1805年1月のある朝、ハイドンは快適な気分で朝食のテーブルについていて、ふと朝刊に眼を落すと「ヨーゼフ・ハイドン死す」という見出しの下に「深い悲しみをもって、われわれは、昨日ヨーゼフ・ハイドンが73歳の高齢をもって安らかに永眠されたことをお伝えする」という記事が出ていた。
ハイドンは立腹して抗議を申し込み、新聞社はこの誤報を陳謝した。
それから4年後の1809年、ナポレオン軍が破竹の勢いでオーストリアに侵入し、5月10日の夜、シェーンブルンに達したとき、そこから半里離れた家で、老いたるハイドンは、こんどはほんとうに死の床にあった。
スタンダールは書いている。
「翌朝1500発の大砲が彼の家から200歩のそばで発射された。

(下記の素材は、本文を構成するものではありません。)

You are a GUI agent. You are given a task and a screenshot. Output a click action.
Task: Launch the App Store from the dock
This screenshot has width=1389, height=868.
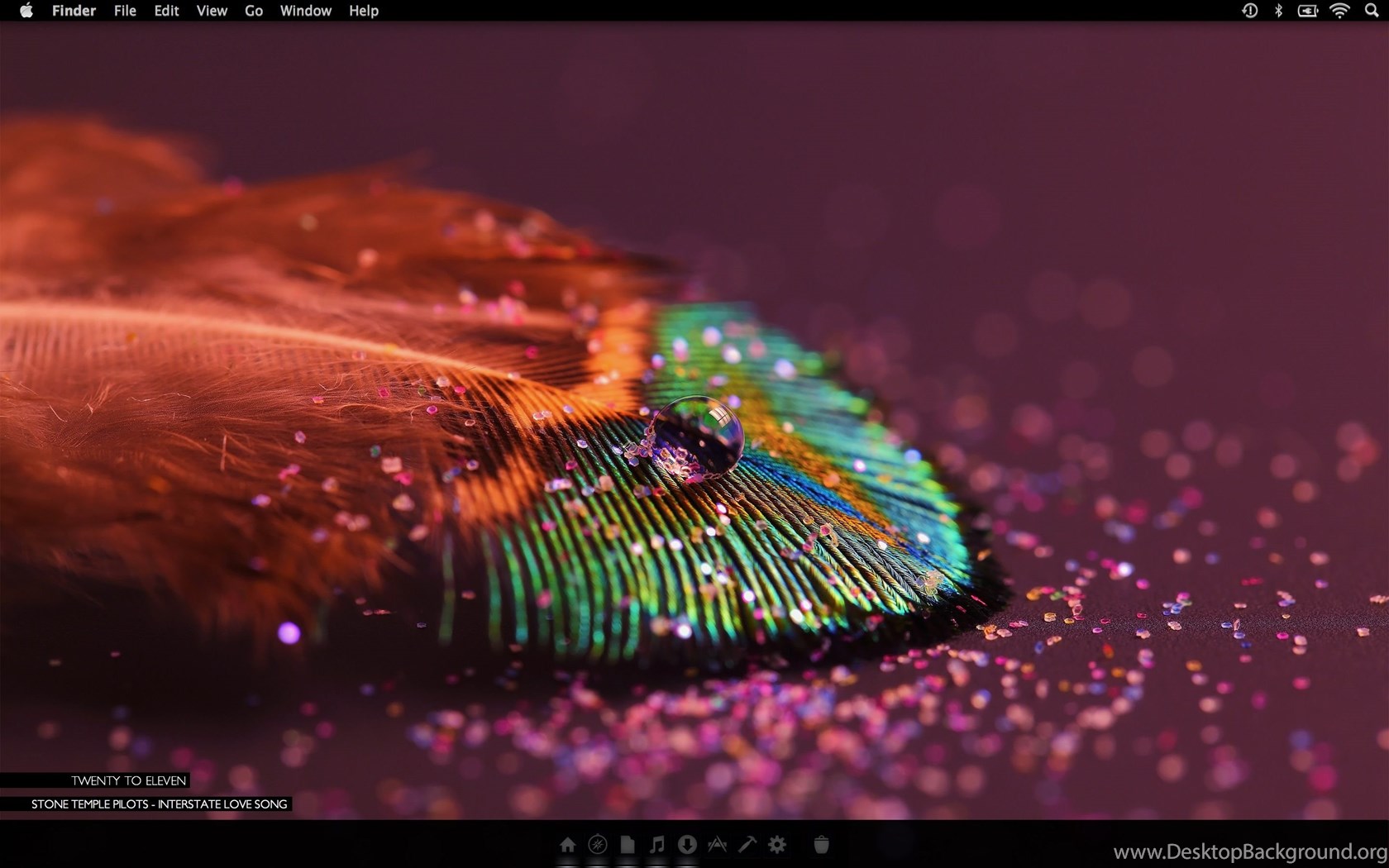tap(717, 844)
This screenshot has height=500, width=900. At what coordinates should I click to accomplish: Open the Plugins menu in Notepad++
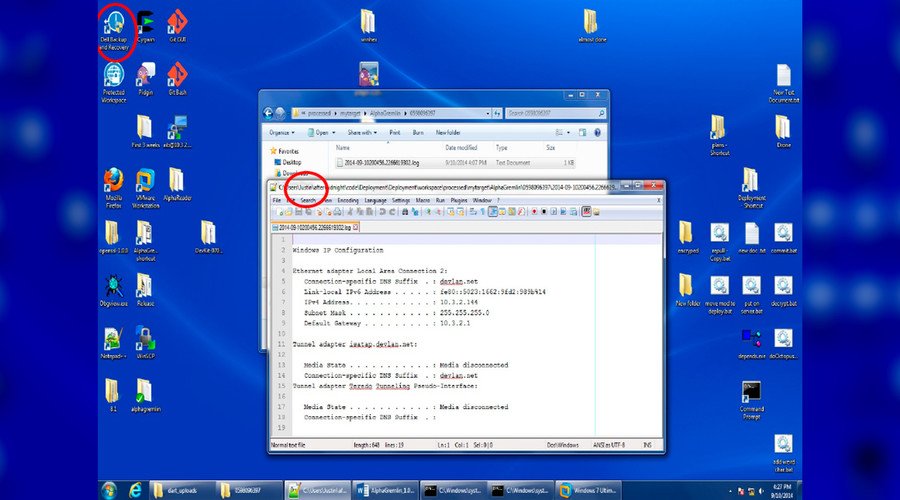click(458, 200)
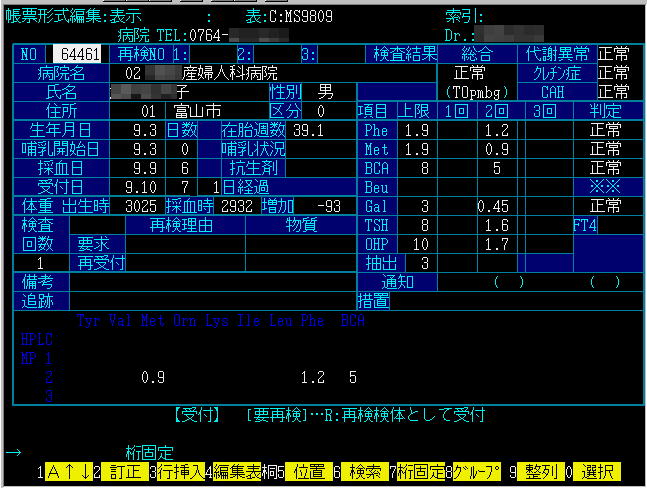This screenshot has height=488, width=647.
Task: Click the NO field value 64461
Action: 79,54
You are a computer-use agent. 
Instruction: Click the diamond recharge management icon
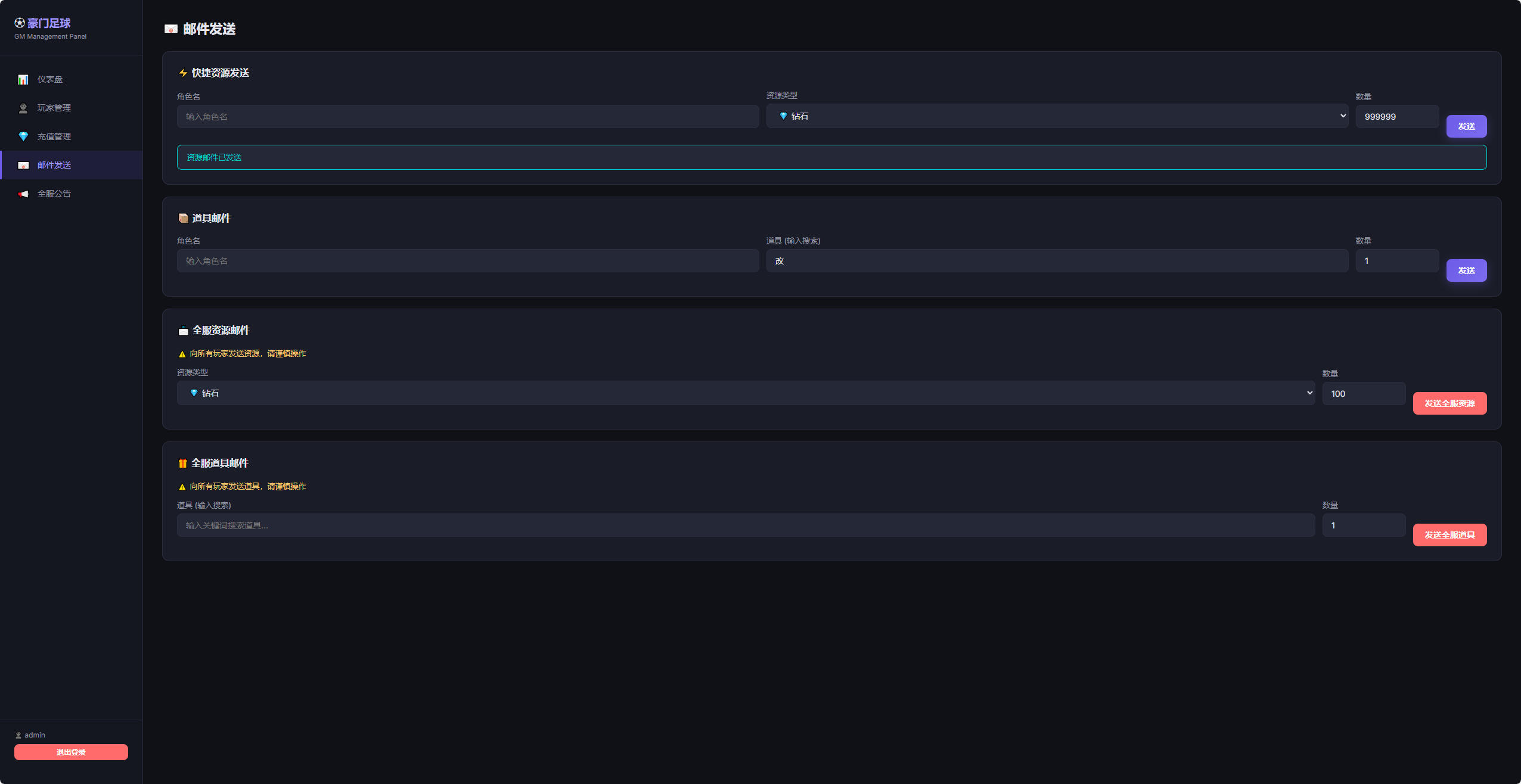tap(23, 137)
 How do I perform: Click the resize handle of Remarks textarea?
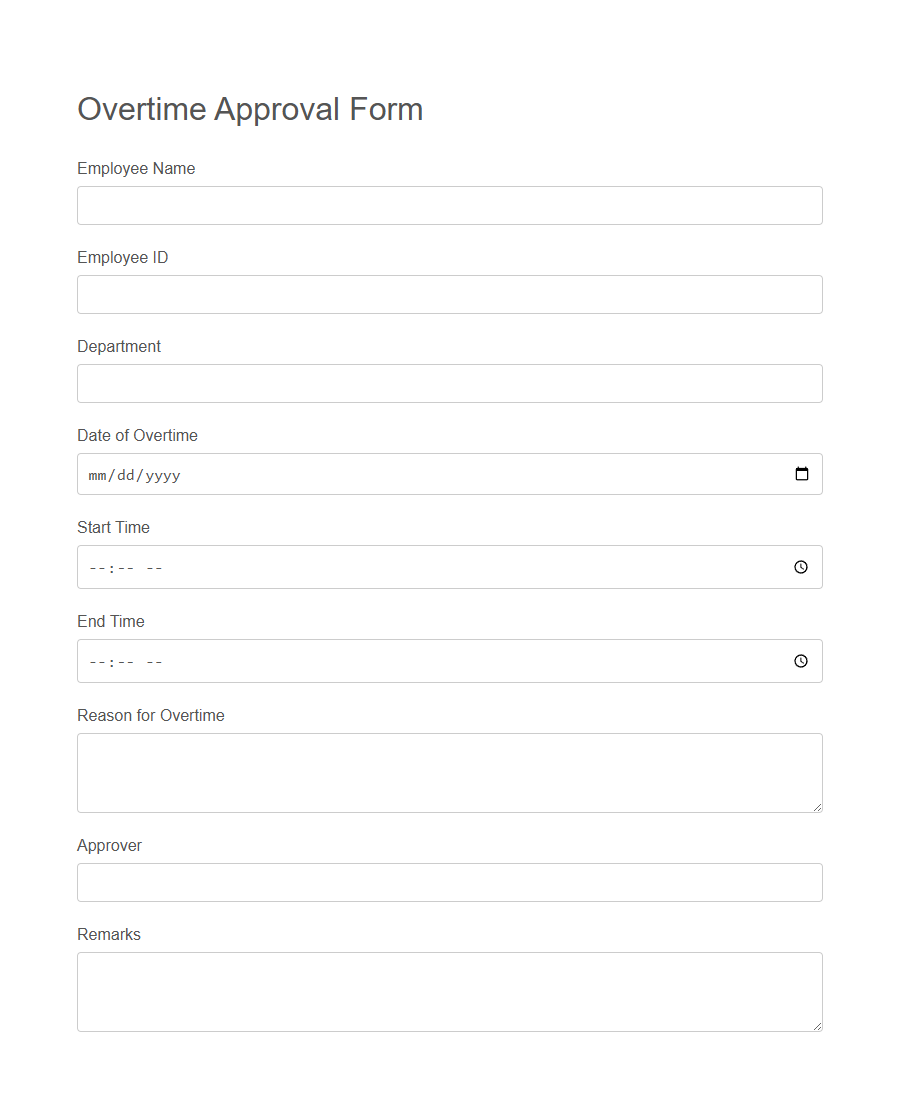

彼があれほど愛したウィーンは攻撃されていた。4つの砲弾が彼の家のすぐそばに落ちた。(中略)5月26日には、著しい力の減衰が認められた。しかし彼は無理にその身体をピアノの傍に運ばせ、残った力を集めて3度歌った。
神よ、フランス皇帝を救い給え。
これは白鳥の歌であった。ピアノの前で彼はすぐに昏睡状態に落ちた。そして5月31日の朝に死んだ」(スタンダールハイドン大岡昇平訳)
しかし、さすがにフランス軍は、ベートーヴェンの師でもあったこの「交響曲の父」に敬意を表して、その臨終の2日間にわたってハイドンの家の前を通過することを禁じたといわれる。